### Information provided

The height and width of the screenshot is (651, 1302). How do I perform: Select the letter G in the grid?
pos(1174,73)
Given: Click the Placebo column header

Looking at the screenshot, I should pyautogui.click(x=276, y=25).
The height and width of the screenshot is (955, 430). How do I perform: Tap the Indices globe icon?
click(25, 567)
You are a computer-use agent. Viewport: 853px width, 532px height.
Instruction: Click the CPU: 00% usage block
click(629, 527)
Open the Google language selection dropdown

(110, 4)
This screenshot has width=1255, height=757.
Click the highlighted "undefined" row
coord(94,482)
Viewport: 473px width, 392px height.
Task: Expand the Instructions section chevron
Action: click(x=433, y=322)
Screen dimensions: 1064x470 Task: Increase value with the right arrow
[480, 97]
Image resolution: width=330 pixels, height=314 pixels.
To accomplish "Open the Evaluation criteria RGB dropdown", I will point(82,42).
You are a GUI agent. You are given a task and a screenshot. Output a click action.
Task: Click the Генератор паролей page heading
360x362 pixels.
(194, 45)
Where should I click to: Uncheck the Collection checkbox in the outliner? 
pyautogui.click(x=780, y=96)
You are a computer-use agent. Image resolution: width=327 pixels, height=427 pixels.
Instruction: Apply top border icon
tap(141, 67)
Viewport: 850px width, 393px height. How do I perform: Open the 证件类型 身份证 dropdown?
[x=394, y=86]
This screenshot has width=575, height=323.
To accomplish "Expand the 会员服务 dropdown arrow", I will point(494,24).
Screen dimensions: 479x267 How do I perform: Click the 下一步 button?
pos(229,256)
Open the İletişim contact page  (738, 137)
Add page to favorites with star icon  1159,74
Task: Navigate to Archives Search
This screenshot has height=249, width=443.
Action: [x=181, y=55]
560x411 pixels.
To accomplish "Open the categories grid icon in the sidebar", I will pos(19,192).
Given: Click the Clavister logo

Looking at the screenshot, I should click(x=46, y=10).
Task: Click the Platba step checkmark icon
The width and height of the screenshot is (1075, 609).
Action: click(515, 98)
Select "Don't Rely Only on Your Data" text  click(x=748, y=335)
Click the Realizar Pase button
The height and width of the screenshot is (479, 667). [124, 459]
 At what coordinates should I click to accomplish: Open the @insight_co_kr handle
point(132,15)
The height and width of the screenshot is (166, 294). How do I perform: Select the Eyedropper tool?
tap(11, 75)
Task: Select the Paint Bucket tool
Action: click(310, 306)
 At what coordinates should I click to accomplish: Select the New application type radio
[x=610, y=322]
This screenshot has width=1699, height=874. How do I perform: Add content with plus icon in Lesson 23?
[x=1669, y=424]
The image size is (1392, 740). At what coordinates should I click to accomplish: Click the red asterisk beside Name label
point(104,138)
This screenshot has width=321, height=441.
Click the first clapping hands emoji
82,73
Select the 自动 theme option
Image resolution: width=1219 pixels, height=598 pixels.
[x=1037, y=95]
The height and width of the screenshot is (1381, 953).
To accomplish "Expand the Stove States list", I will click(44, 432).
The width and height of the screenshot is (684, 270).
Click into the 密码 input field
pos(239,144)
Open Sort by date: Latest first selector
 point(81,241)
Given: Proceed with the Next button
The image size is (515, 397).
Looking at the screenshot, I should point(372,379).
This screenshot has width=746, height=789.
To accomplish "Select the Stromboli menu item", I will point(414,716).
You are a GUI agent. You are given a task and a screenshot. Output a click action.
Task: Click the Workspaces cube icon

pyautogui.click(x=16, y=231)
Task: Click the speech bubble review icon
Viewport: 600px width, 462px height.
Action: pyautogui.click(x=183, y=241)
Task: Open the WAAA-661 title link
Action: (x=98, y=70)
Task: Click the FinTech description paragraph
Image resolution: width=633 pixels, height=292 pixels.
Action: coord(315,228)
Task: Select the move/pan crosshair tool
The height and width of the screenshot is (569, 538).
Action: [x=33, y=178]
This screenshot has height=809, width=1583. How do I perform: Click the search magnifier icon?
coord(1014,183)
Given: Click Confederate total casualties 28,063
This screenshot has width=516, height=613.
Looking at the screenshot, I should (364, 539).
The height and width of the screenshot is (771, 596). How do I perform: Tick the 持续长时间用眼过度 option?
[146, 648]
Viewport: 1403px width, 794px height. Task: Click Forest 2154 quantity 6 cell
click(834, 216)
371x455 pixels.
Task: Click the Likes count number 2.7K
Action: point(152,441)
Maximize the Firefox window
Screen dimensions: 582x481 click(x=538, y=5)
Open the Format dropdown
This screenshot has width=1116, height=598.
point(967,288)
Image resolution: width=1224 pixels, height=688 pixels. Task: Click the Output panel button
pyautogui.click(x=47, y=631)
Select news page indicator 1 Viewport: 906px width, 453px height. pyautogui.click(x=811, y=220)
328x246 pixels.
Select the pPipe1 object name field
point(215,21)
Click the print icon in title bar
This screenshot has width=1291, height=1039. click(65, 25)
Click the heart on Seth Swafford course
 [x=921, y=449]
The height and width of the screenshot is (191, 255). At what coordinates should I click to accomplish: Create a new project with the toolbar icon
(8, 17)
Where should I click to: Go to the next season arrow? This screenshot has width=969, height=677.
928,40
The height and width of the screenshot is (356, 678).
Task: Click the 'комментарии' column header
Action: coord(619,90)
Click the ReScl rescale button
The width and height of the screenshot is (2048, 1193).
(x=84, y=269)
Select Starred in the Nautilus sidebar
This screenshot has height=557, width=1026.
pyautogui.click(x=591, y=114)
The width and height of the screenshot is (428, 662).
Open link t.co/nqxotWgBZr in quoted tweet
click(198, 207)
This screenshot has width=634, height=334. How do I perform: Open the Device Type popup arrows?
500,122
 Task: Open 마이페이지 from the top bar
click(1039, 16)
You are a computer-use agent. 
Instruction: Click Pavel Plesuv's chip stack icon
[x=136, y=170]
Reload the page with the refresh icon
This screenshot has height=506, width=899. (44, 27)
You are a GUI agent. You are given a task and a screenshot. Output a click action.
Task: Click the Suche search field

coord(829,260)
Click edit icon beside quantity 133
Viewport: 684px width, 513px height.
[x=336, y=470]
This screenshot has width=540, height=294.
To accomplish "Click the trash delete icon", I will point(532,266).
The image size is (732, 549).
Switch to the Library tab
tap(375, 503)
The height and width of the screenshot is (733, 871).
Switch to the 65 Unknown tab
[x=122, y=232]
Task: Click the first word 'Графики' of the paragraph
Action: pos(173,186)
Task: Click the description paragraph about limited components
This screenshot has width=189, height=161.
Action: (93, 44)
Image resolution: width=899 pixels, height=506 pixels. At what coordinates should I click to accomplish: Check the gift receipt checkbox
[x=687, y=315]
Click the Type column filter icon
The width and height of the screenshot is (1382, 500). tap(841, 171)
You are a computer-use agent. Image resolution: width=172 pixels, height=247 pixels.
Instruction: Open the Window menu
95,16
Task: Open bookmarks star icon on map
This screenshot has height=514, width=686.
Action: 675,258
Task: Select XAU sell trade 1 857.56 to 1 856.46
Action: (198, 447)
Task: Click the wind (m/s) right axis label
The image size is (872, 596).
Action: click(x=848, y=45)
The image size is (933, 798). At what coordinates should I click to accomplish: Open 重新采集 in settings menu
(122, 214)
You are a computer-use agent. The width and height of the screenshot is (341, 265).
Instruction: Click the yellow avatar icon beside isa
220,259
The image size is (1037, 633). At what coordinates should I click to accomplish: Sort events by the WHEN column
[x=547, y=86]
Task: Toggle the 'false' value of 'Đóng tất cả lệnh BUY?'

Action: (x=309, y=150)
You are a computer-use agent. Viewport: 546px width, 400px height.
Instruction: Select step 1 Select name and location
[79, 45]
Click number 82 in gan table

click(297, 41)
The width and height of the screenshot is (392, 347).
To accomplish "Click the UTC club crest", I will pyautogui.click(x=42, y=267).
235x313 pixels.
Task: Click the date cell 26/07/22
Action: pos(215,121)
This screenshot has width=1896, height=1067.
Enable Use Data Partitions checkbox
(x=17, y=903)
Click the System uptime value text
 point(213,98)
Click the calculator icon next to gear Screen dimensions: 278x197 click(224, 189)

### Description of the task
Rewrite the rows starting at the one containing "The height and width of the screenshot is (166, 294)." and ending at the one containing "[x=610, y=322]", replacing "Eyedropper" with "Lasso" and leaving everything else unchanged.

### Task answer
The height and width of the screenshot is (166, 294). How do I perform: Select the Lasso tool?
tap(11, 75)
Task: Select the Paint Bucket tool
Action: click(310, 306)
 At what coordinates should I click to accomplish: Select the New application type radio
[x=610, y=322]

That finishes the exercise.